Hope Hill’s Mrs. Lovett provided a deft counterbalance, finding humor not in broadness but in specificity. There was calculation beneath the warmth, survival beneath the charm. The dynamic between Hill and Dickenson anchored the production, giving it a pulse that carried through even the most elaborate ensemble sequences.

Yet the true standout of the evening, and the performance that lingered after the final chord, was Santiago Pinkney as Tobias Ragg. Pinkney delivered a portrayal of remarkable sensitivity and control. Tobias can easily tip into sentimentality, but here he was rendered with a quiet, aching sincerity that made his trajectory all the more devastating. His vocal work was clear and expressive, but it was the stillness, the listening, the careful emotional calibration that elevated the performance. It is rare to see such restraint from a young actor, and rarer still for that restraint to command the stage so completely.

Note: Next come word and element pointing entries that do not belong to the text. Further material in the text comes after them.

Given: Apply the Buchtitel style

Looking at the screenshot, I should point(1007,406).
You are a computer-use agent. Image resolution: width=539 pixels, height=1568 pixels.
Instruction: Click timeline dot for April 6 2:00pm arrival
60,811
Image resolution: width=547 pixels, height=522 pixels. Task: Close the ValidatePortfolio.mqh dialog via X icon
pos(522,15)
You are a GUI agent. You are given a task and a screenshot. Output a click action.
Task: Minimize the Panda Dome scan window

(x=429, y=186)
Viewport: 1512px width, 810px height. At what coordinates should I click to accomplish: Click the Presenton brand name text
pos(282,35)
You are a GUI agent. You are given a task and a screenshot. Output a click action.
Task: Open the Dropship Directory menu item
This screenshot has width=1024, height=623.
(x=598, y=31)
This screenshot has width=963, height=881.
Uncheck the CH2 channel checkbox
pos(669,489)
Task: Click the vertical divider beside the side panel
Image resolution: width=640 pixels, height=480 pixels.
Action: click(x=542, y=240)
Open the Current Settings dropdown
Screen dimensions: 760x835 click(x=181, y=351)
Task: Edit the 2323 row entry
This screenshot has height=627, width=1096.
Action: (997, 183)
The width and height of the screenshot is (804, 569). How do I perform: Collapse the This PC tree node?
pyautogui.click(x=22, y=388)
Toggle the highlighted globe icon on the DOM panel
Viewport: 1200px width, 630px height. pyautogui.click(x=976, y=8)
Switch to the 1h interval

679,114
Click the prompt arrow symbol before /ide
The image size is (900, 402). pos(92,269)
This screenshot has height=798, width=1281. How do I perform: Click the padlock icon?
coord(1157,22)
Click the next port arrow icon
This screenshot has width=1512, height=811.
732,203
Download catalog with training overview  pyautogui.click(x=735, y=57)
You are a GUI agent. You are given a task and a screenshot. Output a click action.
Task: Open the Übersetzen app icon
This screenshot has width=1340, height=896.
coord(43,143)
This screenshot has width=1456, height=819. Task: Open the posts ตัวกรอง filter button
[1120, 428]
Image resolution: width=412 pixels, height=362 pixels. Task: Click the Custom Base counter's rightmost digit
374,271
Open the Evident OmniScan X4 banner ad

The supporting cast, including Carson Worthy’s earnest Anthony and Erin Rose Doyle’s luminous Johanna, contributed to a cohesive ensemble that understood the tonal tightrope the material demands. Even smaller roles were treated with intention, reinforcing a world that felt fully inhabited rather than assembled.

Technically, the production was equally assured. The design elements worked in concert to create a stark, functional environment that served the storytelling. Lighting and staging choices emphasized mood without calling undue attention to themselves, and the choreography by Kay Noelle and Matt Rees was integrated rather than ornamental.

If there was any lingering sense throughout the evening, it was one of promise. Not in the vague, polite way often applied to student work, but in the tangible, undeniable sense that many of the artists on that stage are already operating at a professional level.

Pace University’s Sweeney Todd did not feel like a training ground production. It felt like a company of artists taking on a formidable work and meeting it head-on, with intelligence, discipline, and genuine artistry.